Julia Spiesberger zum Nahostkonflikt und der Rolle des Internationalen Strafgerichtshofs



Als sich im Mai 2021 der Konflikt zwischen Palästina und Israel verschärfte, erinnerte vieles an vorherige Gewaltausschreitungen im Nahostkonflikt: Die israelische Regierung veranlasste Zwangsräumungen und Razzien der al-Aqsa-Moschee, die Hamas feuerte Raketen auf Israel und Israel bombardierte dicht besiedelte Gebiete im Gazastreifen. Wie schon zuvor: Eine Spirale heftiger Gewalt und sich verhärtender Fronten, von der es kein Entrinnen zu geben scheint. Eines jedoch ist diesmal anders: Diesmal „beobachtet“ die Anklagebehörde des Internationale Strafgerichtshofs (IStGH) in Den Haag die Situation „sehr genau“ und erinnert daran, dass „ein Ermittlungsverfahren eingeleitet wurde und die Entwicklung dieser Ereignisse auch etwas sein könnte, was wir uns ansehen“. Können und werden mögliche Kriegsverbrechen im Nahostkonflikt nun also vor dem IStGH verhandelt?

 

Gemäß Artikel 12 des IStGH Statuts (IStGHSt) kann der IStGH nur dann tätig werden, wenn (1) die Tat auf dem Hoheitsgebiet eines Mitgliedstaats begangen wurde, (2) von einem Staatsangehörigen eines Mitgliedstaats begangen wurde, oder (3) der Tatort- oder Täterstaat kein Vertragsstaat ist, sich aber ad hoc der Zuständigkeit des IStGHs unterwirft.
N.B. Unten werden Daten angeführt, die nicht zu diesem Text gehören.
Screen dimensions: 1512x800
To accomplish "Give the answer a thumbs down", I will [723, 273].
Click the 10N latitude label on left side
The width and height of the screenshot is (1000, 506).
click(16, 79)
Israel ist bislang weder Mitgliedstaat noch hat es sich der Zuständigkeit des IStGHs unterworfen. Palästina hingegen ist Anfang 2015 dem IStGHSt beigetreten. Fast zeitgleich hat sich Palästina auch der Zuständigkeit des IStGHs für Verbrechen, die seit dem 13. Juni 2014 „in den besetzten palästinensischen Gebieten, einschließlich Ost-Jerusalem“ begangen wurden, unterworfen. Ob dies jedoch genügt, um die Gerichtsbarkeit über Verbrechen im Nahostkonflikt zu begründen, ist insbesondere wegen der Frage nach Palästinas völkerrechtlichen Status als Staat umstritten.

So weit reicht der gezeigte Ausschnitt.